Diversification Opportunities for HUMANA and VanEck ETF
-0.65 | Correlation Coefficient |
Excellent diversification
The 3 months correlation between HUMANA and VanEck is -0.65. Overlapping area represents the amount of risk that can be diversified away by holding HUMANA INC and VanEck ETF Trust in the same portfolio, assuming nothing else is changed. The correlation between historical prices or returns on VanEck ETF Trust and HUMANA is a relative statistical measure of the degree to which these equity instruments tend to move together. The correlation coefficient measures the extent to which returns on HUMANA INC are associated (or correlated) with VanEck ETF. Values of the correlation coefficient range from -1 to +1, where. The correlation of zero (0) is possible when the price movement of VanEck ETF Trust has no effect on the direction of HUMANA i.e., HUMANA and VanEck ETF go up and down completely randomly.
Pair Corralation between HUMANA and VanEck ETF
Assuming the 90 days trading horizon HUMANA INC is expected to generate 880.89 times more return on investment than VanEck ETF. However, HUMANA is 880.89 times more volatile than VanEck ETF Trust. It trades about 0.07 of its potential returns per unit of risk. VanEck ETF Trust is currently generating about 0.36 per unit of risk. If you would invest 8,063 in HUMANA INC on September 5, 2024 and sell it today you would lose (368.00) from holding HUMANA INC or give up 4.56% of portfolio value over 90 days.
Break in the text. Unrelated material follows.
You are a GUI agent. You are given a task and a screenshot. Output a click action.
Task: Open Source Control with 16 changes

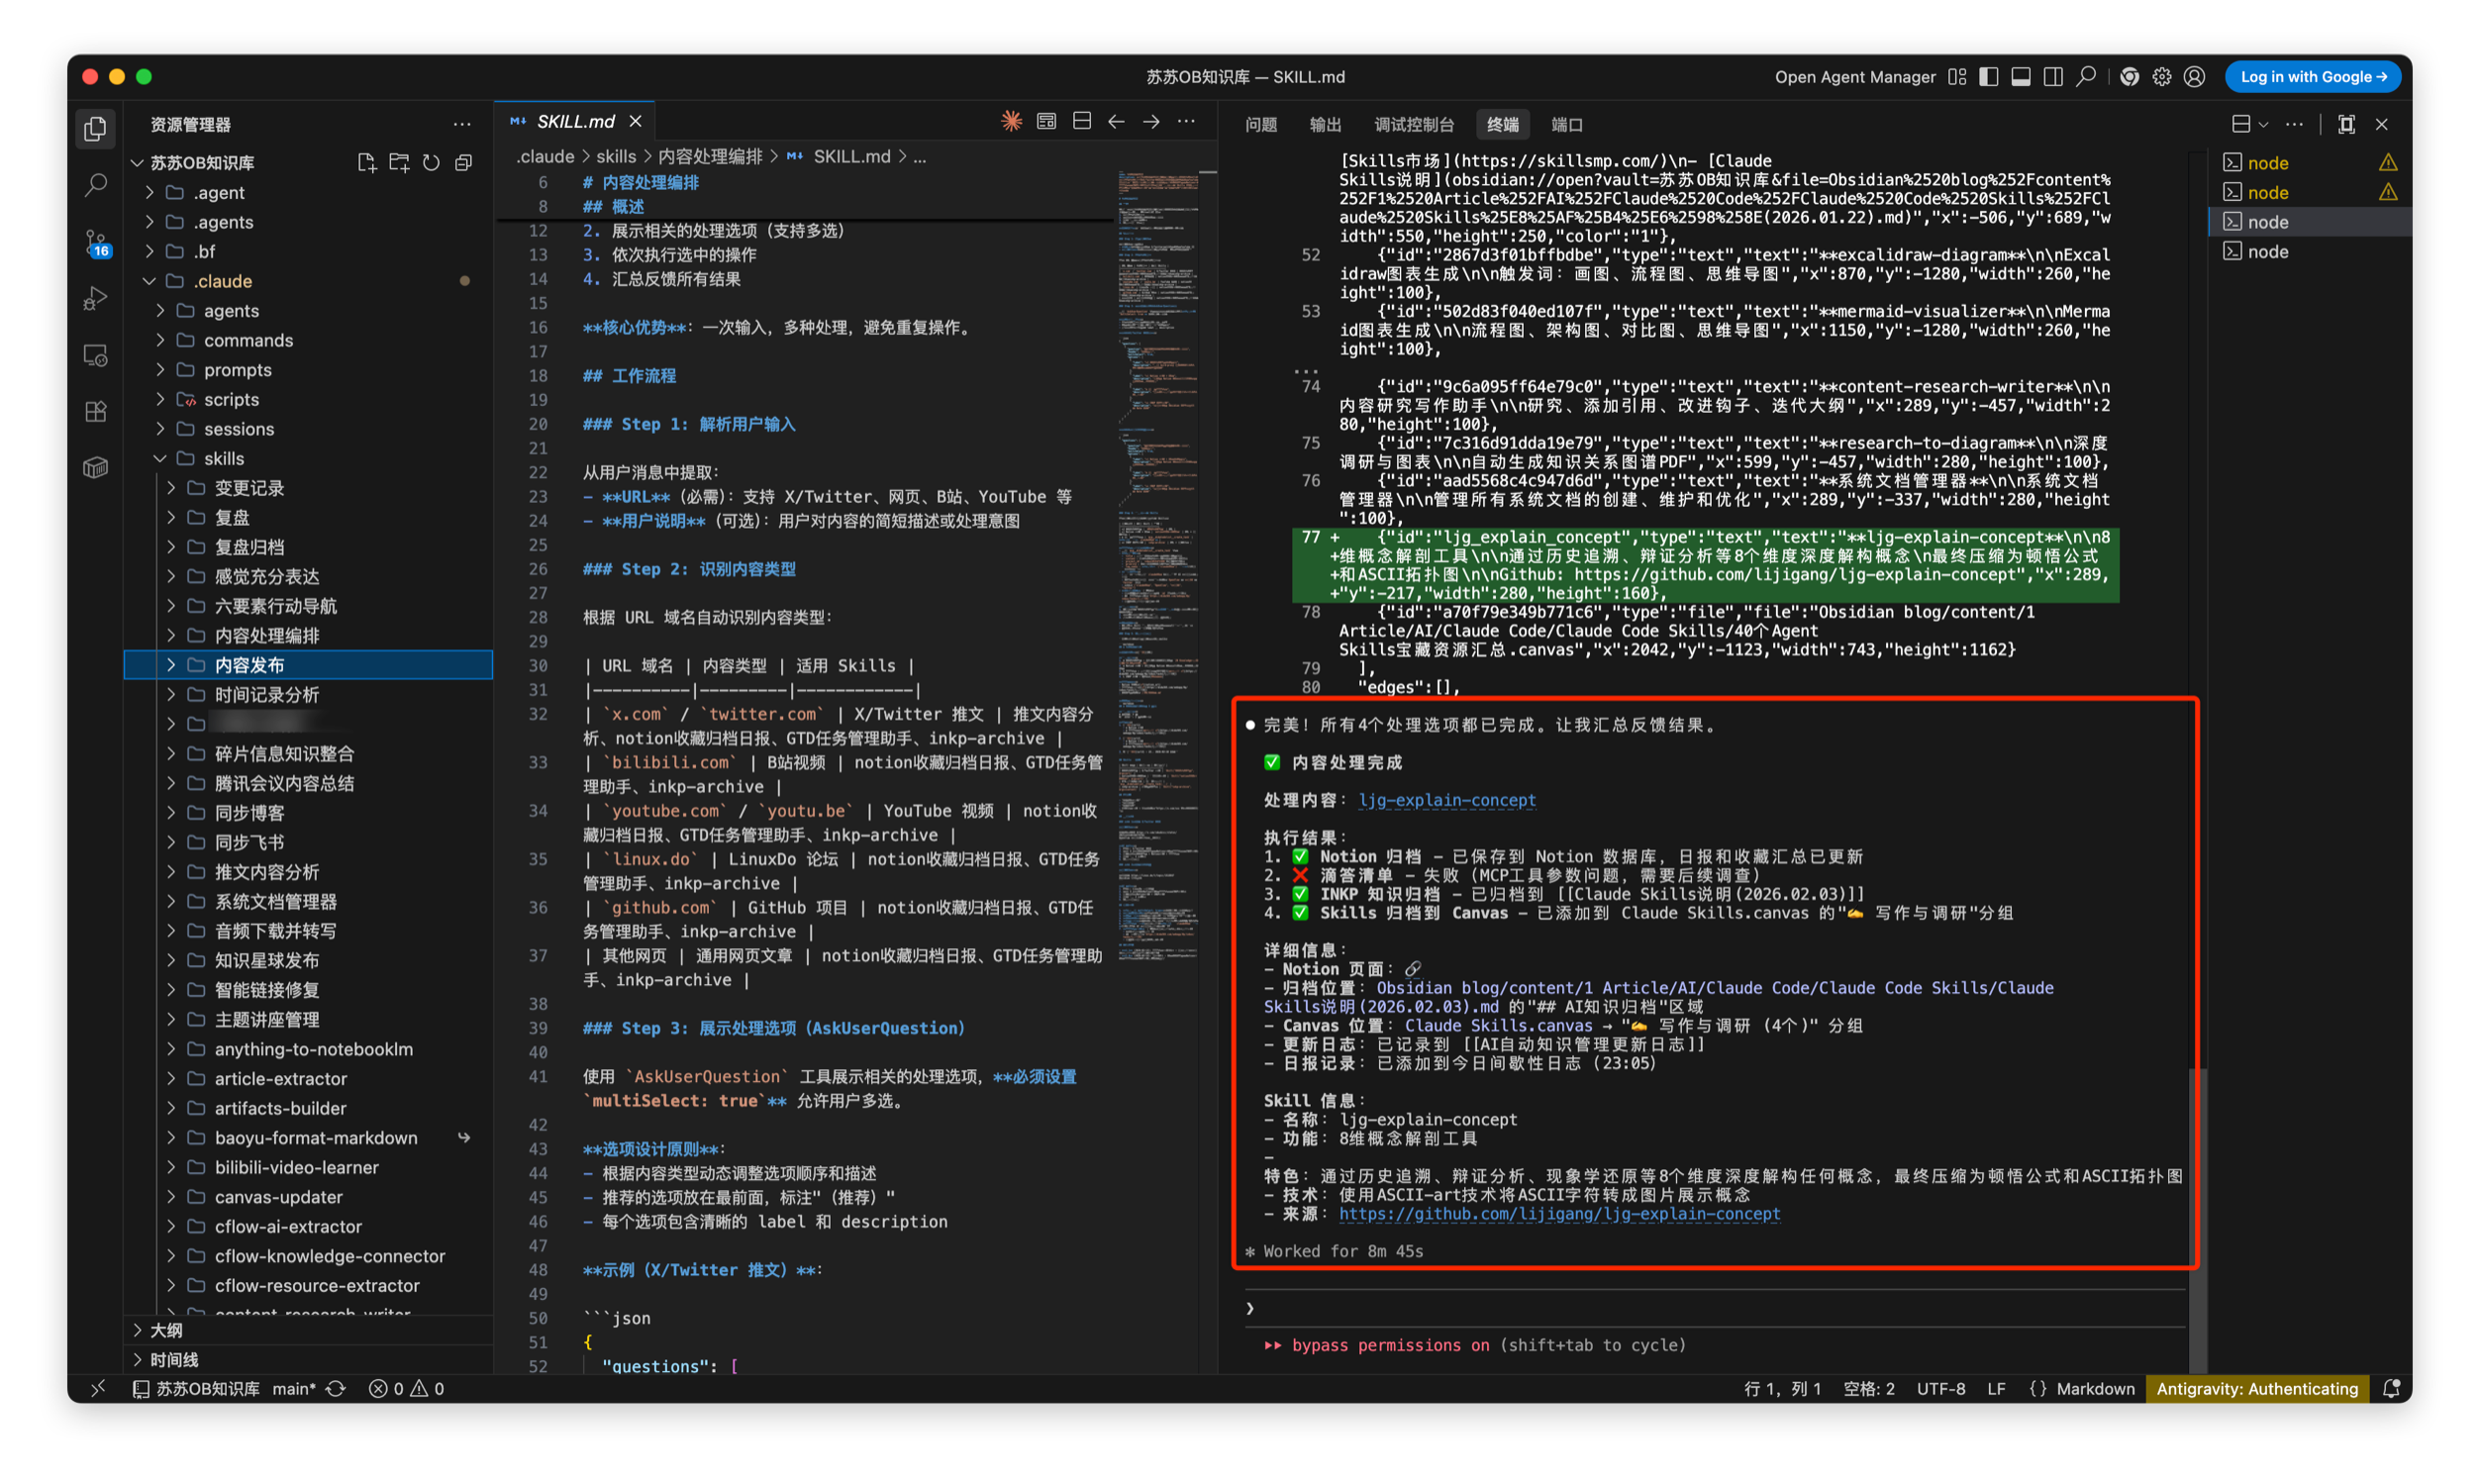point(96,242)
Time Period | 3 Months [change] |
Direction | Moves Against |
Strength | Weak |
Accuracy | 93.74% |
Values | Daily Returns |
HUMANA INC vs. VanEck ETF Trust
Performance |
Timeline |
HUMANA INC |
VanEck ETF Trust |
HUMANA and VanEck ETF Volatility Contrast
Predicted Return Density |
Returns |
Pair Trading with HUMANA and VanEck ETF
The main advantage of trading using opposite HUMANA and VanEck ETF positions is that it hedges away some unsystematic risk. Because of two separate transactions, even if HUMANA position performs unexpectedly, VanEck ETF can make up some of the losses. Pair trading also minimizes risk from directional movements in the market. For example, if an entire industry or sector drops because of unexpected headlines, the short position in VanEck ETF will offset losses from the drop in VanEck ETF's long position.The idea behind HUMANA INC and VanEck ETF Trust pairs trading is to make the combined position market-neutral, meaning the overall market's direction will not affect its win or loss (or potential downside or upside). This can be achieved by designing a pairs trade with two highly correlated stocks or equities that operate in a similar space or sector, making it possible to obtain profits through simple and relatively low-risk investment.VanEck ETF vs. SCOR PK | VanEck ETF vs. HUMANA INC | VanEck ETF vs. Aquagold International | VanEck ETF vs. Barloworld Ltd ADR |
Check out your portfolio center.Note that this page's information should be used as a complementary analysis to find the right mix of equity instruments to add to your existing portfolios or create a brand new portfolio. You can also try the Portfolio Holdings module to check your current holdings and cash postion to detemine if your portfolio needs rebalancing.